Norden leads design teams in both the UK and Hong Kong.
‘I think that was probably one of the most exciting awards for us really,’ says Norden, reflecting on the practice’s FX Award. ‘I mean, we’ve won many awards for projects and that’s amazing. But I think something that actually is about us as a practice, our ethos, our people and the work that we’ve done over a period of time is mind-blowing. That’s really an amazing accolade to get from our end, our industry and you know, particularly given the fact that our management takeover was just at the end of the year before.’
Since 2016 Norden has been a member of the Conran and Partners board. She talks about her enjoyment of working with team members, and describes it as a truly multidisciplinary practice. While qualifying as a ‘fully fledged architect’, Norden says she found love in interior design: ‘It felt that interior design is faster moving, faster paced, which suits me and I enjoy that a lot. And you also you get an opportunity to get deep into projects much earlier; I was running little projects on site when I was quite junior and quite inexperienced, but because the projects are smaller – you know there’s less money at stake – there’s more opportunity to kind of get into all of the different stages. Much quicker than maybe architecture.’
It’s easy to see the passion and delight interior design brings her, which she says is more people-centric. Nevertheless, working as a designer at Conran and Partners has ensured Norden utilises all her acquired skills, a quality that has kept her at the practice for over a quarter of a century.
Hotel Maximilian, a boutique hotel in Prague. Image credit: Matthias Aschauer
‘It’s all kind of under one holistic umbrella,’ she adds. ‘So, I really enjoy that aspect. [When I first joined the practice] I was really at a very junior level, but I was thrown in straight at the deep end by working on a big architecture project in Japan, yet also worked on a very fun bar and restaurant for a very young client in Iceland. So completely different to one another. But I think that’s what Conran was all about. And that kind of gave me the bug for interiors.’
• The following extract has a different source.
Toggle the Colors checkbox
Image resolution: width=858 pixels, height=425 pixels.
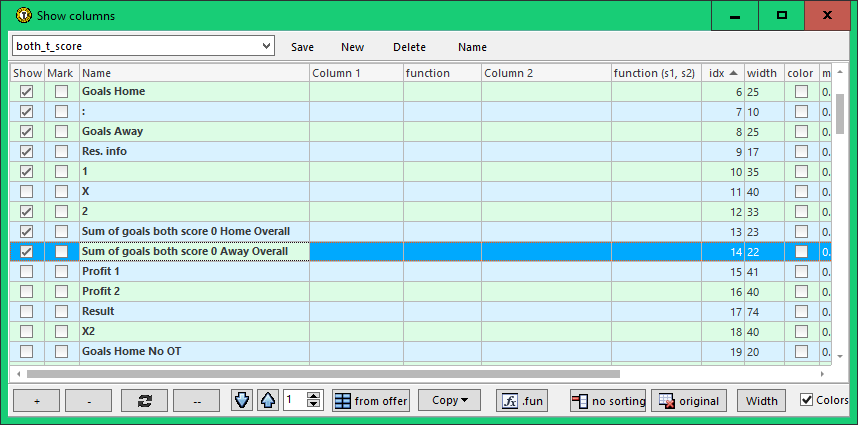coord(807,400)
The approach of Sir Terence Conran – Conran and Partner’s late founder – to design was using all of his acquired skills and interests: he studied textiles as a student, he set up restaurants, he co-founded wood furniture maker Benchmark, set up the Design Museum, and designed shops, among his many achievements. He was arguably never qualified, but he was driven by passion and that, in turn, brought a new perspective to a project. When setting up one of the UK’s most prominent architecture practices he did so with a belief that ‘design improves the quality of people’s lives’.
‘[This is] absolutely still the case and, you know, that’s why we’re here doing it,’ says Norden. ‘With Terence, because he’s wasn’t an architect, or an interior designer, his view on things was very particular. It’s very peoplecentric, which I think is something that’s really stuck with us [as a practice]. And he was never someone who imposed a certain stylistic direction on the practice.’
Villa Lucca is a private residence located in Hong Kong. Image credit: Harold De Puymorin
Today, the practice highlights its approach of designing for people, with Norden pointing out a ‘sensibility’ that links its work together rather than a style, an ethos derived from its founder. ‘But it’s also,’ she adds, ‘I think, an understanding of the commercial aspects of what we do because particularly in hospitality, of course, the space that we’re designing is there to sell and to also create money for the people that are investing in it. ‘And I think we’re keenly aware of that, particularly in the hospitality industry – it must be able to be monetised. So I think we’re also quite practical with that kind of thing and that, you know, you can design spaces that are beautiful, but that it also works really well.’